2) The question of whether a statute operates retrospectively or only prospectively depends on the legislative
intent. In the instant case, Act No. 3843 provides that effective . . . upon the date the original franchise
was granted, no other tax and/or licenses other than the franchise tax of two per centum on the gross
receipts . . . shall be collected, any provision to the contrary notwithstanding. RA 3843 therefore specifically
provided for the retroactive effect of the law. RULING Decision affirmed.

ABS-CBN v. CTA 1981

FACTS: ABS-CBN is engaged in the business of telecasting local as well as foreign films acquired from foreign
corporations not engaged in trade or business within the Philippines. The applicable law wrt the income tax
of non-resident corporations is section 24 (b) of the National Internal Revenue Code, as amended by Republic
Act No. 2343 dated June 20, 19598.
On April 12, 1961, in implementation of said provision, the CIR issued General Circular No. V-3349.Pursuant
to the foregoing, ABS-CBN dutifully withheld and turned over to the BIR the amount of 30% of one-half of the
film rentals paid by it to foreign corporations not engaged in trade or business within the Philippines.
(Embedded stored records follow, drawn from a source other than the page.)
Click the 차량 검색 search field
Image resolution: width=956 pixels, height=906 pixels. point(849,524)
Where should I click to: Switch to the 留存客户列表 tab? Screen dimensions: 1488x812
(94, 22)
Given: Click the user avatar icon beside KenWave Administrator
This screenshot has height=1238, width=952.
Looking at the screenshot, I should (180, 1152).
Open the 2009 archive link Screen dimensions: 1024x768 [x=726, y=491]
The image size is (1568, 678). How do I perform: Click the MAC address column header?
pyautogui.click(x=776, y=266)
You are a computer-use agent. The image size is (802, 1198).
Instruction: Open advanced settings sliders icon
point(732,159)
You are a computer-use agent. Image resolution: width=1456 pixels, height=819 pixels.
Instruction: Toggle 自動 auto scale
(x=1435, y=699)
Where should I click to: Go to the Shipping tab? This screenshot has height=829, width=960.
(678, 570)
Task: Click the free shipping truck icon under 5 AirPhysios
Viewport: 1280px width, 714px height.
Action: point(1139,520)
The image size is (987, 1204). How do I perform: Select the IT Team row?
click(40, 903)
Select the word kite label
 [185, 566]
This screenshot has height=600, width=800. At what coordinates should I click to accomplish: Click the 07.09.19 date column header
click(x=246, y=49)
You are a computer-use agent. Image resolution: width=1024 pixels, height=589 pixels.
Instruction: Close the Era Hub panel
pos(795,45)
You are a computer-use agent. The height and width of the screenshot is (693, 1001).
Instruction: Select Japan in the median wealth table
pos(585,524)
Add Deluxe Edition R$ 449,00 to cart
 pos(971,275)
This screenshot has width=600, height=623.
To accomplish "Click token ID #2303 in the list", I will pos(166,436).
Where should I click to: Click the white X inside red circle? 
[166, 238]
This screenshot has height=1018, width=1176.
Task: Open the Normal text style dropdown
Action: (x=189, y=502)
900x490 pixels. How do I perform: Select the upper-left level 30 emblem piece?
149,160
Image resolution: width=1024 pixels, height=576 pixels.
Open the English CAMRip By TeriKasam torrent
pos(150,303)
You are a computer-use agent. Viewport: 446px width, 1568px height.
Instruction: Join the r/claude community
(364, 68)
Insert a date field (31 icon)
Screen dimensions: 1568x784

The last
year that ABS-CBN withheld taxes pursuant to the foregoing Circular was in 1968.
On June 27, 1968, RA 5431 amended Section 24 (b) 10 of the Tax Code increasing the tax rate from 30 % to
35 % and revising the tax basis from "such amount" referring to rents, etc. to "gross income."
On February 8, 1971, the CIR issued Revenue Memorandum Circular No. 4-71, revoking General Circular No.
V-334, and holding that the latter was "erroneous for lack of legal basis," because "the tax therein prescribed
should be based on gross income without deduction whatever.

On the basis of this new Circular, CIR issued against ABS- CBN a letter of assessment and demand requiring
them to pay deficiency withholding income tax on the remitted film rentals for the years 1965 through 1968
and film royalty as of the end of 1968 in the total amount of P525,897.06.

ISSUE:
Whether or not respondent can apply General Circular No. 4-71 retroactively.

Held: Rulings or circulars promulgated by the Commissioner have no retroactive application where to so
apply them would be prejudicial to taxpayers. Herein, the prejudice the company of the
retroactive application of Memorandum Circular 4-71 is beyond question. It was issued only in 1971, or three
years after 1968, the last year that petitioner had withheld taxes under General Circular No. V-334. The
assessment and demand on petitioner to pay deficiency withholding income tax was also made three years
after 1968 for a period of time commencing in 1965. The company was no longer in a position to withhold
taxes due from foreign corporations because it had already remitted all film rentals and had no longer control
over them when the new circular was issued. Insofar as the enumerated exceptions are concerned, the
company does not fall under any of them.